Thank you Vera for the inspiring descriptions you have written before, Switch On day and now subsequently.
As always your humour shines through- the photo of Izzy with your goody bag of accessories adds a new dimension to the slogan “Keep Calm and Carry On.”
Hi. I’d been warned about the big bag of stuff I’d be taking home with me. Rechargeable batteries, recharger, non-rechargeable batteries, adaptor plugs for international travel, overnight drying box, spare cords, things for protecting the equipment whilst swimming (seriously – you can swim in it), remote control (Nigel thinks he will be able to mute me but – ha – I’m unmute-able). And more! Much more! I must find the energy to have a thorough look at it all……..

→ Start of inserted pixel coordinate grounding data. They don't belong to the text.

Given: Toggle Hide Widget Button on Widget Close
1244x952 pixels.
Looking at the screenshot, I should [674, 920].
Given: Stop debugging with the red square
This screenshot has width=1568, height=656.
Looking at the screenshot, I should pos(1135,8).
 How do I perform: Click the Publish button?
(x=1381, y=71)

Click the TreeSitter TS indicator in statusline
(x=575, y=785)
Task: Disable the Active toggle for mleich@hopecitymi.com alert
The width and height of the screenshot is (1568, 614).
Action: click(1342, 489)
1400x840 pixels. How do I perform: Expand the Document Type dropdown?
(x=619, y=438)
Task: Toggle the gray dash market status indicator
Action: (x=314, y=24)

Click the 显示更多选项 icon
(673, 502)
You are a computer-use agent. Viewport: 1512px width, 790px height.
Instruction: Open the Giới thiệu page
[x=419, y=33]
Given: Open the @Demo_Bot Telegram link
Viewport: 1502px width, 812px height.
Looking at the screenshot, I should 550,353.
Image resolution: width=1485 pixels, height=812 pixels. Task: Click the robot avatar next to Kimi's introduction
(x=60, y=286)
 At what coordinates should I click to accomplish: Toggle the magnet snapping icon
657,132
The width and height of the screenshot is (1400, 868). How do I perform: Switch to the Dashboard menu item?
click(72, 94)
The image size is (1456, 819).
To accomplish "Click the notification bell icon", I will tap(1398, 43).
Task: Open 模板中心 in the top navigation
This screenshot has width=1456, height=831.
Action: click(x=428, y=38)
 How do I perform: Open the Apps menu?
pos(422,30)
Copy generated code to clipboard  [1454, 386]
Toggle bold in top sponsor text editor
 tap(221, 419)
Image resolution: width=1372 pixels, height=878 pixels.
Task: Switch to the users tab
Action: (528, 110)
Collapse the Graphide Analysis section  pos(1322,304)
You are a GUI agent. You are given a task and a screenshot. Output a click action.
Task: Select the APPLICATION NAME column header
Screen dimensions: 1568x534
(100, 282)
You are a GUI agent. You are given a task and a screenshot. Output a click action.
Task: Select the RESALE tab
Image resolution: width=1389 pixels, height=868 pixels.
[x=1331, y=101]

Wonderful to follow the process in such detail Vera – I only hope I get a chance one day. Thanks for sharing it.
Thank you Teresa
You are so positive and brave it leaves me breathless. I don’t think I could do it!
You could. You could. Needs must!
It gets better with each mapping Vera! Can recommend listening to Ted Talks on your web browser as then you get the transcript to follow! But is good brain training. Your dog will sound excessively loud when barking! And your breathing will sound odd for a while until your brain gets used to it!
Thanks for the tip Josie, and thanks for the reassurance. Izzy’s bark has taken on a very high pitched tone for the moment actually – quite girlie! Seriously, it’s very good to hear from people further down the road than day four. I’m grateful.